魔物と戦うような荒事がメインの仕事だからそんなものと言えばそんなものかも知れないが、、、
「それを言うなら彼は狩猟ギルドから認められた八ツ星の上級狩猟者です。ギルドが与えた八ツ星も軽くはないはずです 」
「なに? 」
赤髪の隣にいる金髪を長く伸ばした女性が俺についての情報を口にする。一見俺に助け船を出したようにも思えるがどうなんだろうな?
ずっと表情を変えずにいるし何を考えているか良くわからない。立ち位置的には赤髪のやつの副官のようにも思えるが魔力の大きさは赤髪と同じぐらいだ。
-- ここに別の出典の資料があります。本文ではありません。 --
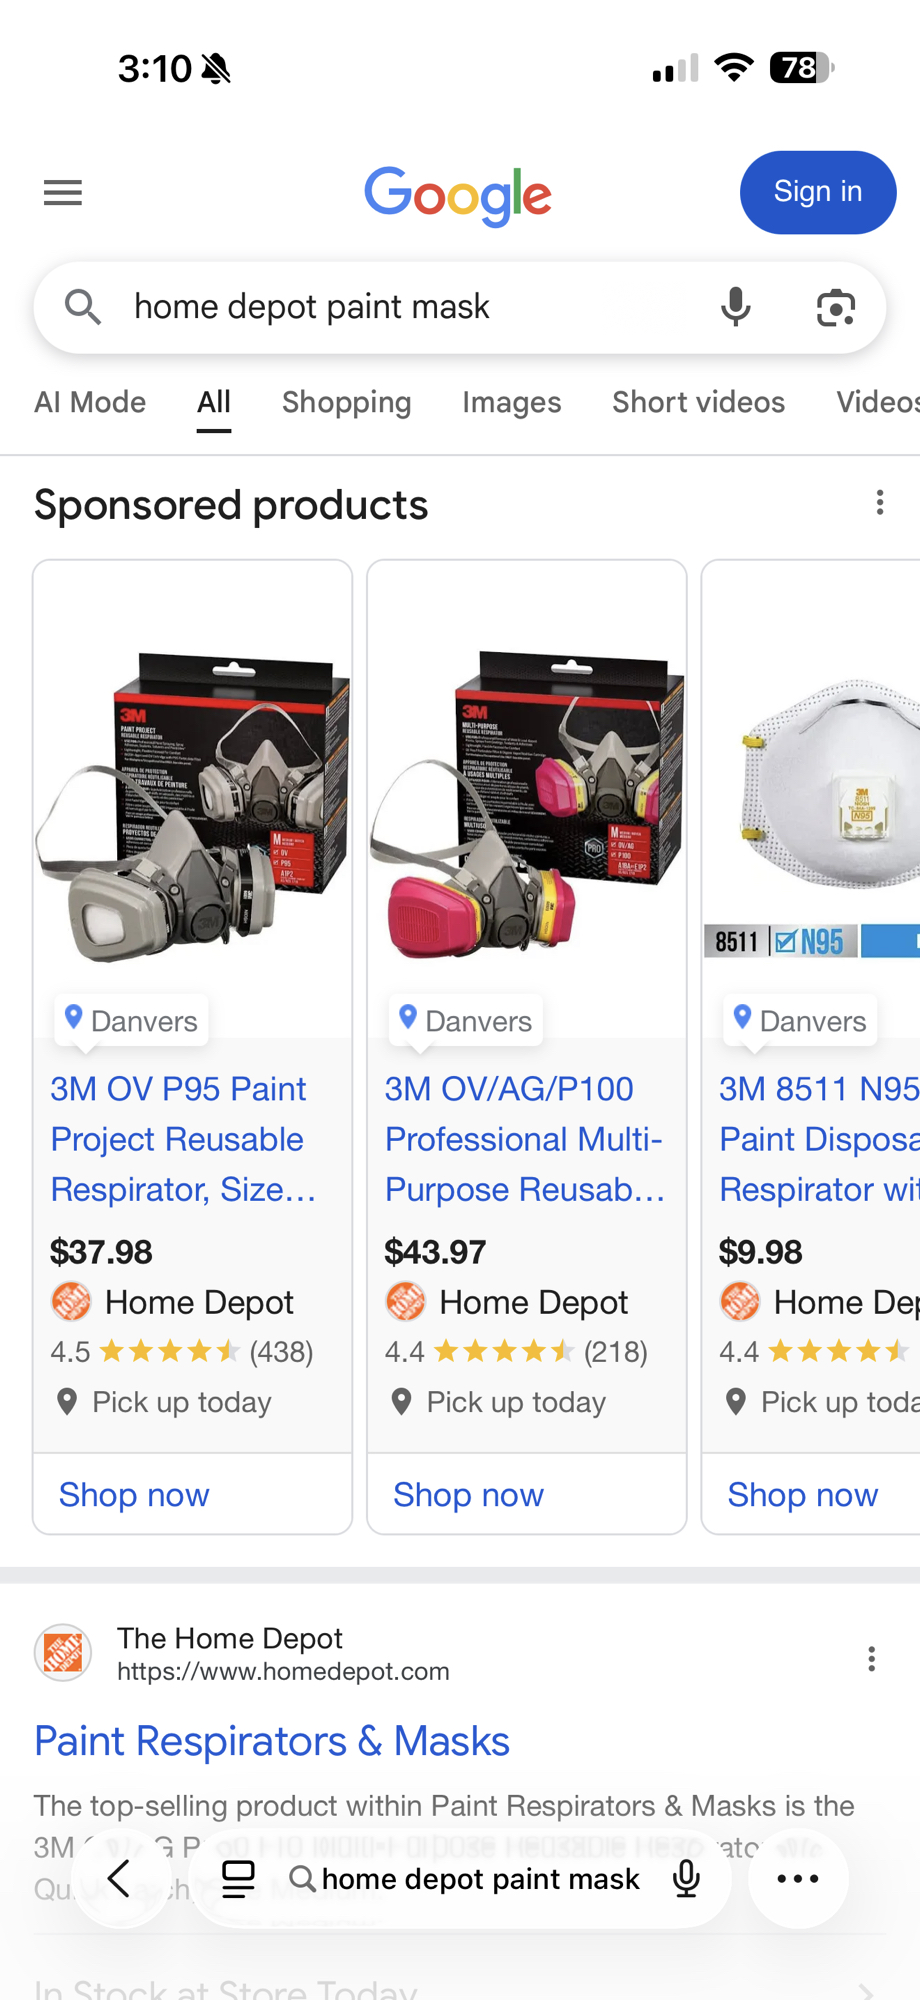This screenshot has height=2000, width=920.
Task: Tap the browser back arrow
Action: pos(119,1879)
ん? 待てよ、、、俺が八ツ星狩猟者だってよく知っているな。名前や住所まで知られているかも知れない。
個人情報…
情報通でクールな切れ者と言った人物かな? こう言う人物が一番厄介かも知れない。
注意しなければ、、、
しかし、八ツ星の肩書きは十分以上に効果があったようだ。赤髪の態度が一変する。
「へぇ、そう言うことは早く言えよな。それなら相手にとって不足はねぇよ 」
これから戦うのはお前じゃなくてアキアトルの方なんだがね、、、
「騎士団長の仕事をサボって勧誘しに言った甲斐があってよかったじゃねぇか 」
「サボっていたわけじゃないさ。しっかりと事前の手続きはしている。良かったというところは同意ではあるがな 」
「二人とも、もうそのぐらいでいいだろう。そろそろ自己紹介ぐらいはさせてもらえないかな 」
これまで黙って事の成り行きを見ていた男が口を開く。伸長が2メートルぐらいある大男だ。黙っていても存在感がある。魔力もその体に見合って大きい。この中で一番大きいな。
大男の言葉を受けてセリアが前に出ると口火を切った。
「そうだな。こちらから先に紹介しておこうか。彼の名はレイン。島国ジパングから流れ着いた凄腕の狩人だ。聞いての通り狩猟ギルドから八ツ星の位を受けている。今回は私からの要請で防災戦に参加することになった 」
セリアから目配せが飛んで来たので俺から自己紹介をする。
「たった今紹介に上がったレインだ。賢者ほどではないと思うがいろいろと魔術は使える。相手次第だが状況に応じて対応は出来るだろう。よろしく頼む 」
「自信があるようで何よりだ。ではシグル、今度はお前から紹介してくれ 」
「ああ、いいぜ。俺はシグル。王都第七騎士団長のシグルだ。人は“爆炎”のシグルと呼ぶぜ 」
爆炎か、、、可燃ガスを操る魔術を使うのか?
「俺の…」
「では次は私が 」
「おい、まだ途中… 」
「同じく第七騎士団副団長のルシオラと申します。団長への苦情は私が承りますのでよろしくお願いします 」
冗談かと思って表情を見るが表情に変化がない。口調も淡々としている。本気なのか? シグンは特に気にした様子はない。いつものことなんだろうか?
わからん
「では最後は俺だな 」
とうとう大男の番になってしまった。正面から向き合いたくなかったが自己紹介ともなれば正面から見ないわけにはいかないな。